### [Quoted passage]
>>>
One possibility that occurred to me as I looked through the ranks of iconic, ubiquitous internet companies without particularly gigantic market caps (eBay Inc., Intuit Inc., Expedia Inc., Twitter Inc., etc.) is that many of these enterprises seem to be better at creating value for consumers than generating profits for investors. Economists have been arguing for a while that the internet generates lots and lots of what they call “consumer surplus,” after all. But then there are those big five companies, which may generate some consumer surplus but also (with the exception of Amazon) find ways to churn out huge profits.

Many of the markets that these companies compete in are winner-takes-all or at least winner-takes-most. In software, internet platforms (Facebook’s social network is the clearest example) and even some tech equipment markets, the dominant player enjoys especially hard-to-compete-away advantages. This was true back in the late 1990s, when Microsoft, Intel Corp., International Business Machines Corp. and Cisco Systems Inc. towered over the rest of tech. It appears to have gotten even truer since. And now, tech’s big five are the five most valuable corporations in the U.S. This isn’t just a tech thing anymore. It’s a U.S. economy thing.
<<<
### [Prompt 1]
Copy the rows verbatim, starting with the line that contains "vous (117, 1254)" and continuing up to and including the final line of the rows.
The passage on tech companies and the rows come from separate sources.

(Word and item position data)
>>>
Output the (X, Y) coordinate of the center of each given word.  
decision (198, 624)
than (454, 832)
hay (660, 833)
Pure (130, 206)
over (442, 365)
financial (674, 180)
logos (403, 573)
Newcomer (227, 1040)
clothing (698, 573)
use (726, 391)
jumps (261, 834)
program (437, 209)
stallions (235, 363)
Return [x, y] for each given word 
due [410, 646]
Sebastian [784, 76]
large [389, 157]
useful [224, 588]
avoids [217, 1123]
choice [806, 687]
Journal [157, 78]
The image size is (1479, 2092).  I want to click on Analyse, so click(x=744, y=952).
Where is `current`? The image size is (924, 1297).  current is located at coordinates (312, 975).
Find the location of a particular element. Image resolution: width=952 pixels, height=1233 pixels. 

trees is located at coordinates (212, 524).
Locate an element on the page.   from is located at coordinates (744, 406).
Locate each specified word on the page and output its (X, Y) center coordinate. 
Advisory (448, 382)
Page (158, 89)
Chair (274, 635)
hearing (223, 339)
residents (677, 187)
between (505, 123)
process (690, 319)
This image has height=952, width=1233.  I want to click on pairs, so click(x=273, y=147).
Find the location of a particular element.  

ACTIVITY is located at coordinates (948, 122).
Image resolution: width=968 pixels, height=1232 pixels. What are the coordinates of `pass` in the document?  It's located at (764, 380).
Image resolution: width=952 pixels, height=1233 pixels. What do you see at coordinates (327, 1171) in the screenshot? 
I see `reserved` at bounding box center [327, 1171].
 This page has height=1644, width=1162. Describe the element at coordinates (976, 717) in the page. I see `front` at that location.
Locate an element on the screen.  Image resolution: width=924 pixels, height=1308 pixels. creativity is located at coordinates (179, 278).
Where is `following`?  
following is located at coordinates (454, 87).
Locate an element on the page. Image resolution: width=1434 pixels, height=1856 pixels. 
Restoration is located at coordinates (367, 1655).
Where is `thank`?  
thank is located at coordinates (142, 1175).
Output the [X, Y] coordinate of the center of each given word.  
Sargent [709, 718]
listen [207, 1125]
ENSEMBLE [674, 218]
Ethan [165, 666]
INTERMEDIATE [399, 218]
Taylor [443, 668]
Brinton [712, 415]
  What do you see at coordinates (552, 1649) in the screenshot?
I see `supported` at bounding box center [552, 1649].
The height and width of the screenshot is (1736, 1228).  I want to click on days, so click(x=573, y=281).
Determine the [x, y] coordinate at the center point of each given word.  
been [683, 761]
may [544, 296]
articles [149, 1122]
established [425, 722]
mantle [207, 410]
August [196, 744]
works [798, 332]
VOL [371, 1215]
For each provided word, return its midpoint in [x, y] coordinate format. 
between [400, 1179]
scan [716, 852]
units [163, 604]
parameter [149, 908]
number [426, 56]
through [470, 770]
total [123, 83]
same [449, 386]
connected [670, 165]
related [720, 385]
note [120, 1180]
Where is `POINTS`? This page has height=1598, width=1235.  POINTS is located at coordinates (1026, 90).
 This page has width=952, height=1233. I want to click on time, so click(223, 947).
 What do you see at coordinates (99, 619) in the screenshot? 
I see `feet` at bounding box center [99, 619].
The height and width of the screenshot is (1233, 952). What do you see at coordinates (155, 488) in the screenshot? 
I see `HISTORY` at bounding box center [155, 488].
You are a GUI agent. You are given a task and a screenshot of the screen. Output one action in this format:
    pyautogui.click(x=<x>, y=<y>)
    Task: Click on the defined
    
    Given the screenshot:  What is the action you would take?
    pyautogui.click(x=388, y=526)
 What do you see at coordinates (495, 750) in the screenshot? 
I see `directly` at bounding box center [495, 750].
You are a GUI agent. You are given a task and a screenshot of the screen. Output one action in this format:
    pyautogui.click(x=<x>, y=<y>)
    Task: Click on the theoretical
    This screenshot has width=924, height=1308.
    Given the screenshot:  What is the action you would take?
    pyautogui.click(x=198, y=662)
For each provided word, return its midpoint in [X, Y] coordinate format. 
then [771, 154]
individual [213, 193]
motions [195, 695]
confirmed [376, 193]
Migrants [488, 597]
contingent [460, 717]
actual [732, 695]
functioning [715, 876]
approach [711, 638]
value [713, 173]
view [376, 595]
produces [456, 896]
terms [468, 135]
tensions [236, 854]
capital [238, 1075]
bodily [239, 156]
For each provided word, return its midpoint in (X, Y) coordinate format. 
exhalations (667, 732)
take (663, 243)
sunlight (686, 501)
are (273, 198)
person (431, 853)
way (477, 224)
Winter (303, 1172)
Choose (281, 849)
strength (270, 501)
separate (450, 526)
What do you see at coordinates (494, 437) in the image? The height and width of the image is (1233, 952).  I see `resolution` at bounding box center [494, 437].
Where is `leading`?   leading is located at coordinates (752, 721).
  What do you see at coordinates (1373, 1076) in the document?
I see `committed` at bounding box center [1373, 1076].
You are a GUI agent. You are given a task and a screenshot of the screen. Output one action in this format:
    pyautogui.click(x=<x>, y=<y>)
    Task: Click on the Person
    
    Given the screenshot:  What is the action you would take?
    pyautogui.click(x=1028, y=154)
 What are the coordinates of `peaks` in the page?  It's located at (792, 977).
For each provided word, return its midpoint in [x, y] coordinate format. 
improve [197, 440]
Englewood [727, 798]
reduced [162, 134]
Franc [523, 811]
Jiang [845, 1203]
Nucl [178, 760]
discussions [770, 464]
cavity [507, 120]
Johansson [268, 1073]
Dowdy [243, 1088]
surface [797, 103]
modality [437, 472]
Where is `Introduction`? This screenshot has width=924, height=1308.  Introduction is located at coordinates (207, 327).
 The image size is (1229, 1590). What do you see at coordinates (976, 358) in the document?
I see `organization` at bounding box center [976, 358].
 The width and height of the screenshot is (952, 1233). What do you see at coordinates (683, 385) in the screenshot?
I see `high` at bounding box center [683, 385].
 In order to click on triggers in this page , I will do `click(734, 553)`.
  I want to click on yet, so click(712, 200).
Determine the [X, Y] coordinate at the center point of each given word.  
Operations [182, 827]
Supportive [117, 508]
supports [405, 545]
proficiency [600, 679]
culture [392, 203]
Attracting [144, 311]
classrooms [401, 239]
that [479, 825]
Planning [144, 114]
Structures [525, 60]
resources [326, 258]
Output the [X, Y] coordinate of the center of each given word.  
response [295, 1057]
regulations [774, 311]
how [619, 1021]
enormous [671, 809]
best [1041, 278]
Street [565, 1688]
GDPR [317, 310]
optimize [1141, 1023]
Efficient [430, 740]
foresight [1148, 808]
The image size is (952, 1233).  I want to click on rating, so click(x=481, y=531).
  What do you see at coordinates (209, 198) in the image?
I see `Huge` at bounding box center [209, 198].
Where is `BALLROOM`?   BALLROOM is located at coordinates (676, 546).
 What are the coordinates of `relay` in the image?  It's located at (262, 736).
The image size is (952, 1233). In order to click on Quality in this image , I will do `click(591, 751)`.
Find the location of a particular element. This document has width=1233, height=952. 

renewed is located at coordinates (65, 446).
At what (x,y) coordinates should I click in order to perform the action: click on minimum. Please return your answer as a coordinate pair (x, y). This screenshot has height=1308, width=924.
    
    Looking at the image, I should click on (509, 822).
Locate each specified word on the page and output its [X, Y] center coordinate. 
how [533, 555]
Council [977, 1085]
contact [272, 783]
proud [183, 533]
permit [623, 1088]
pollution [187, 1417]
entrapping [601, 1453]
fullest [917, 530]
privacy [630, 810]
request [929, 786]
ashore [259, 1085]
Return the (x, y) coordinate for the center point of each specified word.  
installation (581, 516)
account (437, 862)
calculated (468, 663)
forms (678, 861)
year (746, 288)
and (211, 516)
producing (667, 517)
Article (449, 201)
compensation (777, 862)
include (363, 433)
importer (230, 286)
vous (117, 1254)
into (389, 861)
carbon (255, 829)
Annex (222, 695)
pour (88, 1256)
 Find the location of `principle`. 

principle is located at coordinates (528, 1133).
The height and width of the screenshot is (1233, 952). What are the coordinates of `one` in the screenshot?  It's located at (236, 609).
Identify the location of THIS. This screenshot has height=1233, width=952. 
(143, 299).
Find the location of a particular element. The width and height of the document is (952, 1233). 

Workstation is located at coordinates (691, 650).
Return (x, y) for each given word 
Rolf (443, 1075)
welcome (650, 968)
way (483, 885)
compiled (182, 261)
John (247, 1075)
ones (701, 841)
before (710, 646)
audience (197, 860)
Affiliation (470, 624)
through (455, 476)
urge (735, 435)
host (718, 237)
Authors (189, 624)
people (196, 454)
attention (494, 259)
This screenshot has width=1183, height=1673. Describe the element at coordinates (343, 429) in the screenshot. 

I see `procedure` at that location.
<<<
### [Prompt 2]
Repeat the passage on tech companies word for word, from "Many of the markets" up to and including "U.S. economy thing.".

### [Solution 1]
vous (117, 1254)
into (389, 861)
carbon (255, 829)
Annex (222, 695)
pour (88, 1256)
 Find the location of `principle`. 

principle is located at coordinates (528, 1133).
The height and width of the screenshot is (1233, 952). What are the coordinates of `one` in the screenshot?  It's located at (236, 609).
Identify the location of THIS. This screenshot has height=1233, width=952. 
(143, 299).
Find the location of a particular element. The width and height of the document is (952, 1233). 

Workstation is located at coordinates (691, 650).
Return (x, y) for each given word 
Rolf (443, 1075)
welcome (650, 968)
way (483, 885)
compiled (182, 261)
John (247, 1075)
ones (701, 841)
before (710, 646)
audience (197, 860)
Affiliation (470, 624)
through (455, 476)
urge (735, 435)
host (718, 237)
Authors (189, 624)
people (196, 454)
attention (494, 259)
This screenshot has width=1183, height=1673. Describe the element at coordinates (343, 429) in the screenshot. 

I see `procedure` at that location.

### [Solution 2]
Many of the markets that these companies compete in are winner-takes-all or at least winner-takes-most. In software, internet platforms (Facebook’s social network is the clearest example) and even some tech equipment markets, the dominant player enjoys especially hard-to-compete-away advantages. This was true back in the late 1990s, when Microsoft, Intel Corp., International Business Machines Corp. and Cisco Systems Inc. towered over the rest of tech. It appears to have gotten even truer since. And now, tech’s big five are the five most valuable corporations in the U.S. This isn’t just a tech thing anymore. It’s a U.S. economy thing.